Tausendsassa mit braunem Schatten

■ Harry Piel, ein Filmstar der frühen Jahre

Ein Film, in dem in den anfänglichen zehn Minuten nur arabisch gesprochen wird, würde heute noch ein sich aufgeschlossen gebendes Kinopublikum zu unruhigem Gemurmel veranlassen. Der Regisseur, Schauspieler, Produzent und Drehbuchautor Harry Piel ging dieses Wagnis 1938 ein, als alle Filmschaffenden zur Deutschtümelei verpflichtet waren und Chauvinismus groß geschrieben wurde.

Der 1892 geborene Piel war über Deutschlands Grenzen hinweg der unumschränkte Star zwischen den Weltkriegen, ein Self -made-man, der den Begriff Tausendsassa zum Lebensprinzip erhob, sowohl hinter als auch vor der Kamera. Piel ließ sich nie festlegen oder in Schubladen stecken. Er schuf zur Stummfilmzeit wilde Abenteuerspektakel, die selbst den Amerikanern zu gewagt waren und mit einem Einfuhrverbot belegt wurden. Er drehte Kolportagen, die sich zusätzlich problemlos als Groschenheftreihe vermarkten ließen, und er schneiderte sich mit noch immer modernen Public-Relation -Methoden ein Image, das nach heutigen Maßstäben in etwa Steven Spielberg, Richard Lester und Jean-Paul Belmondo zu einem schauspielernden Filmmogul der Sonderklasse zusammenfassen würde.

Die Klaviatur der Unterhaltungsindustrie beherrschte der Autodidakt Piel perfekt. Dem nüchternen kommerziellen Kalkül gegenüber aber stand die Leidenschaft für das Kino, die ihn einen Film nach dem anderen - 110 insgesamt - drehen ließ. Innovatorisch arbeitete Piel schon zu Stummfilmzeiten, was Licht-, Kamera- und Schauspielerführung, Schnittechnik und Special Effects betrifft. Auch inhaltlich ist Piel nicht auf den Unterhaltungsfilmer und den zeit seines Lebens verehrten Publikumsliebling zu reduzieren. Seine Selbststilisierung wurde immer wieder ironisch gebrochen, und seine späten Filme zeichnen sich teilweise durch einen unverblümten Realismus aus, der ihn in Konflikt mit den Nazis brachte.

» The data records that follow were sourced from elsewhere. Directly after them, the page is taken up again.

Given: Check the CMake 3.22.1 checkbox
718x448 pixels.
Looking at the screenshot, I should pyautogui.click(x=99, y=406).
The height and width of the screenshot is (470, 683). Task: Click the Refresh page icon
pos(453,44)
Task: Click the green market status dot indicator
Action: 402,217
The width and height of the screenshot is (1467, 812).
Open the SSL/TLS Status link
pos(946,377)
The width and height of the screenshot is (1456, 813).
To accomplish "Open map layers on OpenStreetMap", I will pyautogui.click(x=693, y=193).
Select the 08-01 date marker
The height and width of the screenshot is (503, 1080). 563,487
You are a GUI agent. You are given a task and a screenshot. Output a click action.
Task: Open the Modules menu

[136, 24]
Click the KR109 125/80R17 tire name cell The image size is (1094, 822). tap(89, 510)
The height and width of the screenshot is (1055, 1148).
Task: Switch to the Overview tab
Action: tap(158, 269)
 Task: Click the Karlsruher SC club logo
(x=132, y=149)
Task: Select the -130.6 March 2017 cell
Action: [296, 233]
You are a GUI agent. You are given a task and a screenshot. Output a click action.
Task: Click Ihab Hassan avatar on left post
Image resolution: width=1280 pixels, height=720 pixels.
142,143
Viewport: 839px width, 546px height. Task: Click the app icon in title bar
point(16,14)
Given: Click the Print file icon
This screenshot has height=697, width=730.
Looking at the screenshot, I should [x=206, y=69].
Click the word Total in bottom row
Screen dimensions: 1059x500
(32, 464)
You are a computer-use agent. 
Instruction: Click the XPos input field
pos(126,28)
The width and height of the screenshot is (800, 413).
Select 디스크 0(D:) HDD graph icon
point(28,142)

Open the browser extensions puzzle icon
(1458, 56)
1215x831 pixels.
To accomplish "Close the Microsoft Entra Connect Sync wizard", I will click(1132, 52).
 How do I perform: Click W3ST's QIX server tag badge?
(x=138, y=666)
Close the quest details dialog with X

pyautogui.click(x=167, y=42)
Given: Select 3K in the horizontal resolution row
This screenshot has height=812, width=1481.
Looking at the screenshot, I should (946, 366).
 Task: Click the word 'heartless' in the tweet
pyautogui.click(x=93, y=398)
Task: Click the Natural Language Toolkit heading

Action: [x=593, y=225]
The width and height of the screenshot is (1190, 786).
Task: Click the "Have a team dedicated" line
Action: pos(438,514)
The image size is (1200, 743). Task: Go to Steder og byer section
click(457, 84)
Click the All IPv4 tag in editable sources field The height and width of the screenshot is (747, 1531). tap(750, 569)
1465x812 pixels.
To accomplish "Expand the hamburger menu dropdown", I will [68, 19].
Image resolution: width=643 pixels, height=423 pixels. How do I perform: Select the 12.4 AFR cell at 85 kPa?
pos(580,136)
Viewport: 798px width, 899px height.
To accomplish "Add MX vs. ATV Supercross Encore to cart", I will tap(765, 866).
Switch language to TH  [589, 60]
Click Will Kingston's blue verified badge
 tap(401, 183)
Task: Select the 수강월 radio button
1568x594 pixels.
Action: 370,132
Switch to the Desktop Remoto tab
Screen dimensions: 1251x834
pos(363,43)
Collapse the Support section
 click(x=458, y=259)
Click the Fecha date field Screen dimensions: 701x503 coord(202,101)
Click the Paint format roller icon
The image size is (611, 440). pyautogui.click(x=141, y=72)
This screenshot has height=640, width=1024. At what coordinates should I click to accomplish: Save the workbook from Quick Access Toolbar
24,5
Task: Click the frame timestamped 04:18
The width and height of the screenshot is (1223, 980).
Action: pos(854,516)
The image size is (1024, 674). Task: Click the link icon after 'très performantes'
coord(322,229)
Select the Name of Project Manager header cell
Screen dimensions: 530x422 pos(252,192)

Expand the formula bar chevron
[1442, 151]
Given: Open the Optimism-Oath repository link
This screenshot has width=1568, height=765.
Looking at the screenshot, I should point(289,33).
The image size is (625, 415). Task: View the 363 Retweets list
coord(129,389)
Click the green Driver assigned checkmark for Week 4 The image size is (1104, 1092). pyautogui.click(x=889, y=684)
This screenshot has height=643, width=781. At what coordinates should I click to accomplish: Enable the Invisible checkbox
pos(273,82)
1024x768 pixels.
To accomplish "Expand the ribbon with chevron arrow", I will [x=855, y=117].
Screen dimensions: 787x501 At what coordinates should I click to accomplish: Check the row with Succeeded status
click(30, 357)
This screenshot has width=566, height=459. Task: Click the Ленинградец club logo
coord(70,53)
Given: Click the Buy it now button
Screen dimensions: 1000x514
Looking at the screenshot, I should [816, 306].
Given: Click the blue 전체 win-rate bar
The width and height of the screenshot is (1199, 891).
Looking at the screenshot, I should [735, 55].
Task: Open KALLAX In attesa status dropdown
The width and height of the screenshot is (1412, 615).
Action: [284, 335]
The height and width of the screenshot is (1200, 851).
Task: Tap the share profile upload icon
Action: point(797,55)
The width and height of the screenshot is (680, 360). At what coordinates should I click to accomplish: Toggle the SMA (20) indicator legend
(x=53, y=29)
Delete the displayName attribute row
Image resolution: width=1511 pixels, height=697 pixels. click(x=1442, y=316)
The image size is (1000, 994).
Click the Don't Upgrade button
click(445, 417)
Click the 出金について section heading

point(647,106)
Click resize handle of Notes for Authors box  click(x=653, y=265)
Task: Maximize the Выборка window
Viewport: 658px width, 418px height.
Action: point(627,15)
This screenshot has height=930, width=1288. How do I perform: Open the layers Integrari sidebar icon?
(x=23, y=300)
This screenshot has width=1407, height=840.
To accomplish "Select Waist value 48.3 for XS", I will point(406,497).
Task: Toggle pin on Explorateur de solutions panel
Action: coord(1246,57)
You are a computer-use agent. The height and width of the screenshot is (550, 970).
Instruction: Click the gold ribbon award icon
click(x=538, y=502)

Die Beziehung Piels zu den braunen Machthabern ist ein komplexes Kapitel. Piel war in der NSDAP, förderndes Mitglied der SS und wurde nach dem Krieg als Mitläufer zu sechs Monaten Haft verurteilt. Allerdings entsprach Piel wohl nicht gerade dem Bild des „typischen“ Mitläufers (typisch oder untypisch, mitgelatscht ist mitgelaufen, d. s-in). Schon 1933 zeigte er in einem seiner Filme in drastischen Bildern die Folgen eines Luftangriffs auf deutsche Städte - und handelte sich prompt ein Aufführungsverbot seitens der Nazis ein. Sein „Mitläufertum“ konnte nicht verhindern, daß 1939 seine Produktionsfirma verstaatlicht und dem nationalsozialistischen Medienimperiums einverleibt wurde.

Matias Bleckman analysiert in Der Cinegraph die Filme, die Piel zur Zeit des Dritten Reiches drehte, und weist auf deren Mehrdeutigkeit und Anspielungsreichtum hin, die mit den damals üblichen Durchhaltemachwerken wenig gemein hatten und bis an die Grenze des Erlaubten gingen: „Als die deutsche Filmproduktion auf Hochtouren lief, um dem Publikum immer absurder wirkende Bilder einer völlig intakten Welt ohne Lebensmittelkarten, Fliegeralarm und zerstörte Städte vorzugaukeln, da drehte Piel einen Film gerade über diese Wirklichkeit, die Luftangriffe. (...) Am Ende stand das Verbot durch Goebbels.“

Der unmögliche Herr Pitt, den 3sat am Samstag um 17.25 Uhr zeigt, hatte vermutlich wenig Probleme, die NS-Zensur zu bestehen, handelt es sich doch dabei um einen vor exotischer Kulisse spielenden Abenteuerfilm, der sich und seinen Hauptdarsteller Harry Piel nicht immer ganz ernst nimmt.